Monday, June 25, 2012

Citizens United Stands

So, Citizens United was upheld against a truly nonsensical challenge from some idiots in Montana. The basis of the challenge was not the merits of Cit U, but rather the supremacy clause.

Some analysis of the case...

The decision, which came down today...  Amazing that those same folks who are going to whine about overturning precedent on HCR are willing to retry Cit U on the merits here, when the only question is actually the supremacy clause.  For the left, "judicial activism" is just when a judge does something they don't like, and they can't think of a real reason.

The Amicus Brief that I signed onto, regarding Cit U.

Interestingly, Chief Justice Roberts specifically referred to our Amicus Brief, BY NAME, in oral argument. (See p. 69, lines 19 and following). Winning!

And, since people seem to have forgotten it, the 1st Amendment. The most relevant part is highighted, for the willfully blind among us.

Congress shall make no law respecting an establishment of religion, or prohibiting the free exercise thereof; or abridging the freedom of speech, or of the press; or the right of the people peaceably to assemble, and to petition the Government for a redress of grievances.

That whole freedom of association thing, there.  It's not the key point that corporations are "persons."  The key point is that people can associate in any way they want, and that association can be active politically, without permission from haters of liberty like Justice Breyer and company. 


Scott E said...

Can we get a clarification on what judicial activism is for the right? Big ol' generalities about how a certain group thinks can make this otherwise lovely blog seem a bit cable news-y.

Dirty Davey said...

A corporation is not merely an association--it is an association which has been granted the privilege of limited liability.

Can we as a society require ANY limits on a corporation's behavior in exchange for this privilege? If so, then is it possible that a limitation on political activity is a reasonable constraint to exchange for the limit of liability?

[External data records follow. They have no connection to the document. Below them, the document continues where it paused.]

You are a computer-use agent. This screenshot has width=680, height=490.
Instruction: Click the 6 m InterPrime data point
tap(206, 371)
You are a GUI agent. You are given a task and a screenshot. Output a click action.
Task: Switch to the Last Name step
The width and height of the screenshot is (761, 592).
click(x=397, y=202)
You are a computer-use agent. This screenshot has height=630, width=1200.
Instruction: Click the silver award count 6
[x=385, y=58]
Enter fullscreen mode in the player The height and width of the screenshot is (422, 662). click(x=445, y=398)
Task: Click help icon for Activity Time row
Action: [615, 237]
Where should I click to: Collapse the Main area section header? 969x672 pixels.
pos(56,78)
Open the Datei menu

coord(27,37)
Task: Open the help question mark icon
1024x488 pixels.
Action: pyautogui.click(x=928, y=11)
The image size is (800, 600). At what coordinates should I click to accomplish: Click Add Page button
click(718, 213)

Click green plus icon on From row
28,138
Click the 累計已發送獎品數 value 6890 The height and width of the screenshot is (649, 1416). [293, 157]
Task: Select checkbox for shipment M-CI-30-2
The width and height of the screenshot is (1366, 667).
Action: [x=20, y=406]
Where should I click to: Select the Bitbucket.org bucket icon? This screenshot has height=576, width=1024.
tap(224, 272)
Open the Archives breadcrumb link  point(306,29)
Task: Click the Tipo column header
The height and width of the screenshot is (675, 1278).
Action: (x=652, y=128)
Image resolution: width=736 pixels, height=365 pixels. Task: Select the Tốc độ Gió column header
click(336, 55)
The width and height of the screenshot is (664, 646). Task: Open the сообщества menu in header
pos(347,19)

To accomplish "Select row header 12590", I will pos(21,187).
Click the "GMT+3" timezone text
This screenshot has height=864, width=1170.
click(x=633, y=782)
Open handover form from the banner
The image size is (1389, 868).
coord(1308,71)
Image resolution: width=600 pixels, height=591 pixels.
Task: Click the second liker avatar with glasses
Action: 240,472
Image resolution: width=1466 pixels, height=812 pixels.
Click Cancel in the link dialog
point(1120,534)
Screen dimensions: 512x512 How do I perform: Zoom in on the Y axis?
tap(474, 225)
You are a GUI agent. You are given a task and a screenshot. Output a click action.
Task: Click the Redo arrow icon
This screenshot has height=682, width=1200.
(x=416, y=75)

If we cannot demand anything in exchange for limited liability, then shouldn't everyone be able to benefit from such a limit whether they have formed a corporation or not?

Dirty Davey said...

(Personally, I would be happy to extrapolate from the rules that are being advocated for unions. For a publicly held company, every shareholder should be given the opportunity to opt in to political activity. Take the amount spent by the corporation on political activity, divide it by the number of shares held by those who opt in, and then grant an equivalent per-share special dividend to those shareholders who opt out.)

Patrick said...

Government imposes thousands of limitations on corporations. It's called "securities law". It isn't that government can't pass laws regulating corporations. It simply can't infringe on speech.